*** Available data ***

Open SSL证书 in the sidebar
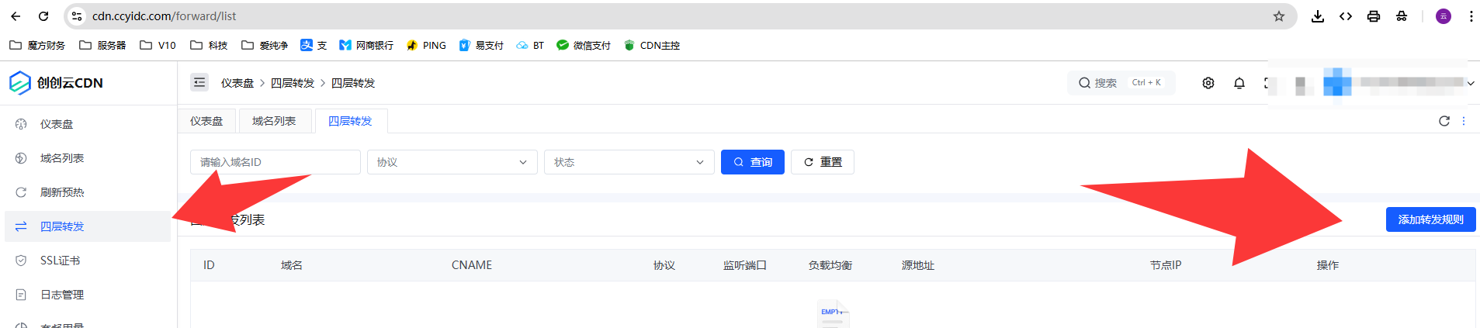Image resolution: width=1480 pixels, height=328 pixels. click(x=60, y=261)
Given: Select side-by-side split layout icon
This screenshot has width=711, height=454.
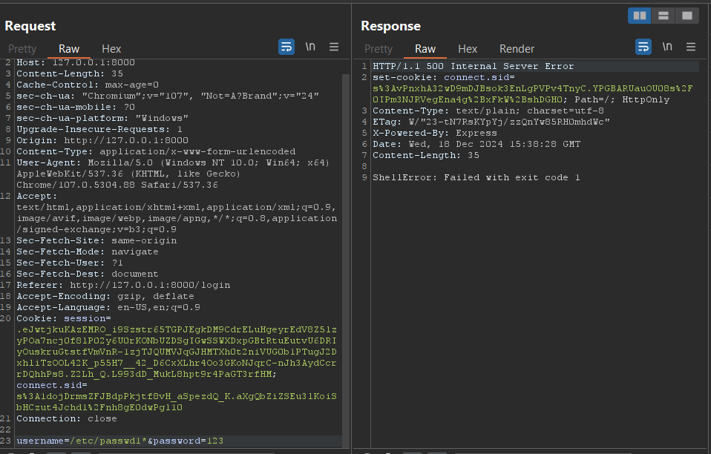Looking at the screenshot, I should (639, 16).
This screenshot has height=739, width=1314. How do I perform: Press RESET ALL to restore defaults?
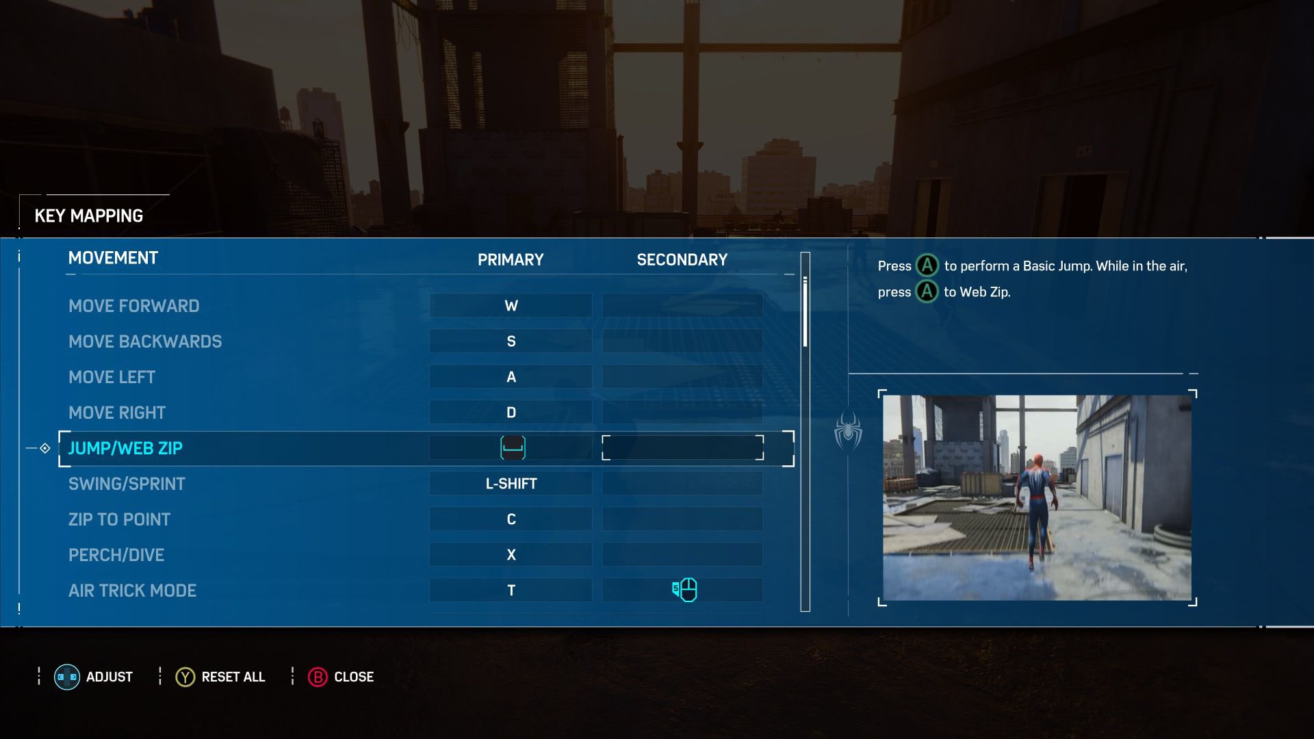coord(220,677)
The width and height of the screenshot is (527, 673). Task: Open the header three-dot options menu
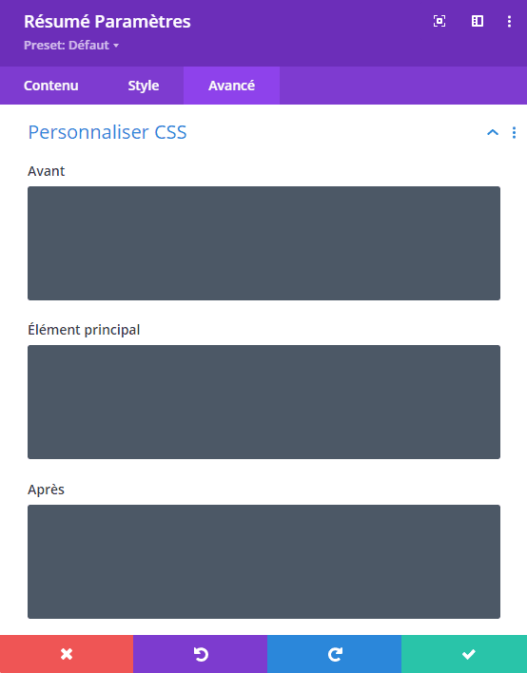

***

» Exercise:
Copy all of the material above word for word, leaving out the pictures.

» Completed exercise:
Open SSL证书 in the sidebar
Image resolution: width=1480 pixels, height=328 pixels. click(x=60, y=261)
Given: Select side-by-side split layout icon
This screenshot has width=711, height=454.
Looking at the screenshot, I should (639, 16).
This screenshot has height=739, width=1314. How do I perform: Press RESET ALL to restore defaults?
coord(220,677)
The width and height of the screenshot is (527, 673). Task: Open the header three-dot options menu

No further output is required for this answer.